'В рассуждении тех зол и несчастий, которые свалились на нас со всех сторон, мы умоляем Вас защитить нас и ходатайствовать перед Его Величеством, дабы он не оставил своею милостью тех, кто хранил и хранит нерушимую верность и покорность Его Величеству.
Поелику Вы дали понять, что нам приказано убраться из этой провинции и оставить свои земли, мы умоляем Вас позволить нам по крайней мере самим выбрать места своего будущего проживания и предоставить нам достаточное время для добровольного переселения. Мы обязуемся осуществить его за свой счет и тем освободить корону от излишних расходов. Нашим единственным желанием является свободное исповедание нашей веры, ради чего мы готовы отказаться от всей своей собственности…'
Пьер тоже поставил под бумагой свою подпись, но в отличие от отца он не возлагал на нее никаких надежд.
— Да не отпустят они нас так просто, отец, — с горечью втолковывал он Эмилю. — Это значило бы для них признать, что мы имеем право оставаться католиками, а ведь они нашу веру называют папистской ересью. Кроме того, они понимают, что уйди мы в Канаду — а куда нам еще идти? — это сразу усилит их противников. Разве они это допустят? Они нас разбросают по разным местам, чтобы и духу нашего не было!
— Надеюсь, что ты не прав, сын мой! — Эмиль нахмурился: — Мы же дело говорим! Надо молиться, чтобы господь им глаза открыл!
— Французскому королю наплевать на нас, а мы ведь одних кровей с его народом! А уж английскому- то и подавно! Ему нужны наша рыба, наши меха, да чтобы своих переселенцев здесь устроить! Тут молись не молись…
'Впрочем, бесполезно отца уговаривать, — подумал Пьер. — Вот-вот все начнется'.
И началось. Всех выгнали наружу — впервые за все время.
— Наверное, они прочли нашу петицию и решили отпустить домой, чтобы мы сами подготовились к переселению, — высказал предположение Эмиль.
Пьер не откликнулся. Если бы это было так, зачем бы пригнали солдат с мушкетами на изготовку?
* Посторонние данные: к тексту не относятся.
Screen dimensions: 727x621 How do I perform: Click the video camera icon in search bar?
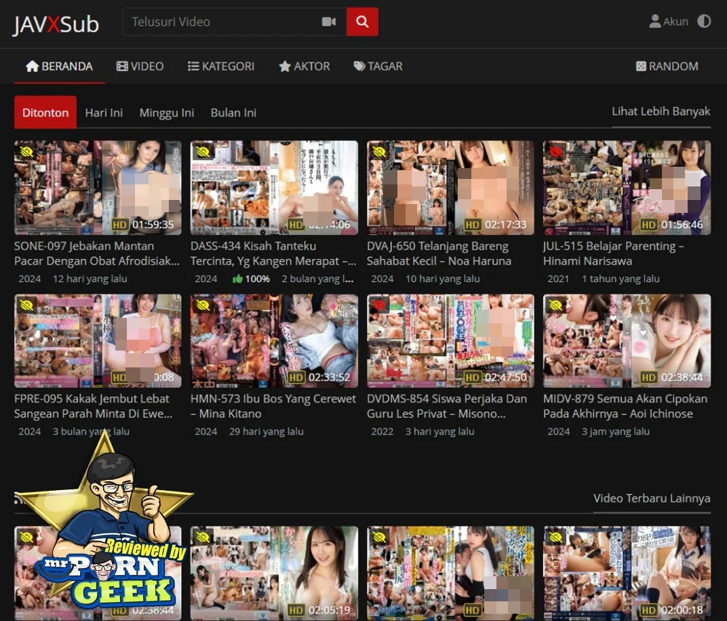pyautogui.click(x=329, y=22)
Людей выстроили во дворе, и молодой лейтенантик с несколькими подручными начал какое-то странное действо: то на одного укажет пальцем — выйти из строя, то на другого. Отобрал человек сто сорок — сто пятьдесят. В их числе оказался Бертин, туда же попали и Базиль Лизотт, и все молодые ребята. Их окружила цепь красномундирников. И как гром небесный прозвучал приказ:
— Шагом марш! На посадку!
— Не пойдем! Нам говорили, что отправлять будут семьями! — послышались голоса из группы обреченных.
Их поддержали те, от кого их оторвали. Ропот перешел в возмущенный рев.
Солдаты вскинули мушкеты. На несчастных двинулись штыки. Колонна тронулась к берегу. Бертин бросил на Пьера последний, отчаянный взгляд — и лицо его затерялось среди других. Жорж Пико, которому едва пятнадцать стукнуло, заревел, попытался было дать деру, но сам полковник Винслоу схватил его, швырнул, как котенка, обратно, в кольцо конвоиров. К общему шуму теперь присоединился женский плач — оставшееся население Гран-Пре высыпало на улицу, и все полторы мили до берега колонну сопровождали причитания и вопли. Что толку?
Эмиль рухнул на колени. Слова молитвы едва слышались сквозь рыдания. Но небо не разверзлось, и молния не поразила преступников.
37
— Засаду убрали! — сообщал Франсуа утром, но радости в его голосе не было. — Что-то замышляют. Надо бы в деревню сходить, разузнать…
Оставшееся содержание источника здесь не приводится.